Coy stepped out of his room and took a breath.  The six-by-eight closet that passed as a bedroom made him claustrophobic.  There was barely room for a narrow, hard bed, a short chest of drawers that contained Coy’s few changes of clothing, and a tiny bedside table on which reposed a cheap alarm clock and the old Japanese bayonet.  Coy’s Marine ruck and cheap suitcase, empty now, were stacked in the corner.

“Well?” Coy asked Rat.  “Where to tonight?”

“Mama Pepe’s,” Rat stated.  “Mama’s got picadillo tonight.”  Coy had long since learned to surrender any hope of control over the agenda when on an adventure with his friend; Rat was always confidently in control of the itinerary.  Tonight, it seemed spicy Cuban food was part of the plan.

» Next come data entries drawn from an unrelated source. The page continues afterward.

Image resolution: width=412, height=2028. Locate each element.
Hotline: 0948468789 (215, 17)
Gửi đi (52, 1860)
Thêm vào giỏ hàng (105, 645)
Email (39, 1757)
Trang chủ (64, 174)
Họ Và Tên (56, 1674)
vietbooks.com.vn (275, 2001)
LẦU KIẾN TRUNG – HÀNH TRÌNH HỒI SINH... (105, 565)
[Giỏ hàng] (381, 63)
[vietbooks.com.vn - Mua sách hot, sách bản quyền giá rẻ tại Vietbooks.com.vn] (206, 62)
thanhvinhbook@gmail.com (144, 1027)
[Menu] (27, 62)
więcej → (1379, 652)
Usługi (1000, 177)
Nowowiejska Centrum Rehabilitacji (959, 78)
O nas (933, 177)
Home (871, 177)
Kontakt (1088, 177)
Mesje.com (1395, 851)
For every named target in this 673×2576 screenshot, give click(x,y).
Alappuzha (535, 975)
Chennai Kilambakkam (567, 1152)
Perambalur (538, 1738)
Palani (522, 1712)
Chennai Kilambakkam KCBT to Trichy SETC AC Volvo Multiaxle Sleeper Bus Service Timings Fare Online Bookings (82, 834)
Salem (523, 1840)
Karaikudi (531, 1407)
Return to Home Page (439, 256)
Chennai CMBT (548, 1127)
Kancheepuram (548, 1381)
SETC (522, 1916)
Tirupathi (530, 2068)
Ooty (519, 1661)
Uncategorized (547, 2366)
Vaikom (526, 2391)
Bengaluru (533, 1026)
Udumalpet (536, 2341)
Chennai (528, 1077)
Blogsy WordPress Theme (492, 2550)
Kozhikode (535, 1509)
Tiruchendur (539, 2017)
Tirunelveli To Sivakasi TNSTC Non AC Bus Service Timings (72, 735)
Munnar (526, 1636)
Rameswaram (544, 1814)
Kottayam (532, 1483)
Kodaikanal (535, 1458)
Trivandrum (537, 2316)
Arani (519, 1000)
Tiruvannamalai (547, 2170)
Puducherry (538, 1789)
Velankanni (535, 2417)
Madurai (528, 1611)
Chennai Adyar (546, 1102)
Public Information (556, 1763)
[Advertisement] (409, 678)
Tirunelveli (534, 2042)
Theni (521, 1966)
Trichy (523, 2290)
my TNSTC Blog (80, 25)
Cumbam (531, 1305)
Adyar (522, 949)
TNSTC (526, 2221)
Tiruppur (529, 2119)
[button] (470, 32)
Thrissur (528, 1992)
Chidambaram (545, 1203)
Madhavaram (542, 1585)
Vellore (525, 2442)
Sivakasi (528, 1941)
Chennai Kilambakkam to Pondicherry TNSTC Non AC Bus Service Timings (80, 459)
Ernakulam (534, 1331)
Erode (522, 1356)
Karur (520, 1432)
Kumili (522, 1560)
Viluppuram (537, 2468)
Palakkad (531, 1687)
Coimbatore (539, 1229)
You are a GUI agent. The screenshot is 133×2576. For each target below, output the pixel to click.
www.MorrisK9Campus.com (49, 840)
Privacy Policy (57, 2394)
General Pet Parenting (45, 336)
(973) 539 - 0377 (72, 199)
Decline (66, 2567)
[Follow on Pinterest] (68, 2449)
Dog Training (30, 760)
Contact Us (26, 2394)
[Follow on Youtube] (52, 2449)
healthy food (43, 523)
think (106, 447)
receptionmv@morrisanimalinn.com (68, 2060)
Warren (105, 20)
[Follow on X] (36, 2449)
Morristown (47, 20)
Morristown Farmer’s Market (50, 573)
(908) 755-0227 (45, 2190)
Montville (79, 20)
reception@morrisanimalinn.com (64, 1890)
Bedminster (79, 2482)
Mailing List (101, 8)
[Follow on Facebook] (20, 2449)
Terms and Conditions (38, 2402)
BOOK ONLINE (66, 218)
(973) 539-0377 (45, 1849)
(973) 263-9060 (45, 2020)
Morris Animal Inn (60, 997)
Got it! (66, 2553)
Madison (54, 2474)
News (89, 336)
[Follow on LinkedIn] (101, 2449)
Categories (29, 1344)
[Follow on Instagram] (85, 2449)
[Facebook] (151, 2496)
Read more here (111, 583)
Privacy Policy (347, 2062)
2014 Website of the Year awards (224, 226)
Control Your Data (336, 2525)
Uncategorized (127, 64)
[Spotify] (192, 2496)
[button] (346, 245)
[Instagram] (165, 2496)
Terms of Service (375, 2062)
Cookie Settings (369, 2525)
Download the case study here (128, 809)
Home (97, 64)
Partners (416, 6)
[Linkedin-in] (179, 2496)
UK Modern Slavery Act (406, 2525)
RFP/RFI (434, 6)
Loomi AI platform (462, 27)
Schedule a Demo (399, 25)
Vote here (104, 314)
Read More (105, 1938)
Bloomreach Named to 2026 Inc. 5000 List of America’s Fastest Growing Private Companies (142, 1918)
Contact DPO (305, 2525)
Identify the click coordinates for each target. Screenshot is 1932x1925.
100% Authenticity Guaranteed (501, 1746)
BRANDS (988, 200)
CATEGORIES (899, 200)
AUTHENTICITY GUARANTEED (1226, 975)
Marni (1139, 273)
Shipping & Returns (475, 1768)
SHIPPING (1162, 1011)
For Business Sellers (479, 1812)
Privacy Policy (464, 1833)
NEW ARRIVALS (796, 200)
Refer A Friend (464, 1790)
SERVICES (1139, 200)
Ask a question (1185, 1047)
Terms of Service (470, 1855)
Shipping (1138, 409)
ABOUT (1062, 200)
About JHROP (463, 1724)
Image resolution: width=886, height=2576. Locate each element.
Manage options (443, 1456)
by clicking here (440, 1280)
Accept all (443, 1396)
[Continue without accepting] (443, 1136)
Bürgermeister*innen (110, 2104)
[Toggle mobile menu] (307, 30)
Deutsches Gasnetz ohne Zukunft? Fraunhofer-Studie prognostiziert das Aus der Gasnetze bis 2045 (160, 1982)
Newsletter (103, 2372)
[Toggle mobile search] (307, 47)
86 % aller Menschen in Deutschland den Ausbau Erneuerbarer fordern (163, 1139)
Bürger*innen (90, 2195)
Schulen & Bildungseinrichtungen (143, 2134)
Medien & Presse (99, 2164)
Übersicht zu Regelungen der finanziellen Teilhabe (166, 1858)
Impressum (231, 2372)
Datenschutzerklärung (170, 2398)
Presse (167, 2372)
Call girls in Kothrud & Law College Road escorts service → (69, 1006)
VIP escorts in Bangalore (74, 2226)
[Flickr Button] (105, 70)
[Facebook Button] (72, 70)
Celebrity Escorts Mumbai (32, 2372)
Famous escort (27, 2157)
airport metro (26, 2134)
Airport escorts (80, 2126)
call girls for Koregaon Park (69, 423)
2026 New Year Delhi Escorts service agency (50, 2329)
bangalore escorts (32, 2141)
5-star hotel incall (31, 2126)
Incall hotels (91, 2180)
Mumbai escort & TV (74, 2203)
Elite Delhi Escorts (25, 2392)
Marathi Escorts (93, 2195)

“Den, who knows?”  Rat went on.  “Mebbe get some fuggin’ beers, mebbe get some fuggin’ broads.”  Coy had also learned that Rat’s appetite for both beer and broads was insatiable.

They went outside, up the narrow stairs that led up to Montague Street, then hung a right to start the twelve-block walk to Mama Pepe’s.

“Some fuggin’ week a work, wadn’t it?”  Rat demanded.  Coy grunted in reply.

Rat, being used to Coy’s monosyllable answers, went on.  “Whadday t’ink a dat foreman, eh?  Charlie Watson, watta prick.  Son of a bitch, his mama shoulda washed ‘im out wit’ a douche bag.”

The scrawny little man continued to expound through the walk to the Cuban restaurant, through the bowls of heavily spiced ground beef, and through the walk to a neighborhood bar that the two favored.  Coy listened with half an ear, used to the little man’s salty loquacity, knowing that his response was rarely required.

We sure as hell make an odd pair, Coy thought as they walked, their footsteps on the sidewalk punctuated by Rat’s generally obscene commentary.  Never reckoned a fella from south Texas would end up in New York City, hangin’ out with this unprintable little runt.  Weren’t for… what happened, guess I’d be back in Falfurrias now, probably still drinking beer in that same old bar – what was it called?  The Long Haul, that’s it.  Wonder if it’s still there?

They walked on, the tall, lanky, taciturn Texan and the short, bawdy, outspoken Puerto Rican.  Yeah, one hell of an odd pair, Coy smiled to himself.  Little fucker hasn’t ever called me anything but ‘Tex.’  Wonder if he even knows my name?

Music blared from the bars and cafes they passed.  On a street corner, some asshole was shouting about class struggle.  Coy scowled.  Fuckin’ commies, he snarled silently.  He realized Rat was rubbing off on him; his own language was now frequently peppered with words he hadn’t much used since the war.

Montague Street

Then Coy and Rat turned a corner, and Coy stopped dead.  Rat, in the middle of another foul soliloquy, walked on for a few paces before noticing.  He stopped and looked back.

“Tex, waddafuck you stoppin’ for?”

Across the street, in the cone of light from a streetlamp, a tall, thin man with slicked-back black hair was talking with two obvious ladies of the evening.  As Coy watched, another streetwalker came up to the man and not-too-discreetly handed him a couple of bills.

It was the man Coy had seen Marilee with.

“Hey, Rat,” Coy said.  “That guy across the street.  Seen him before?”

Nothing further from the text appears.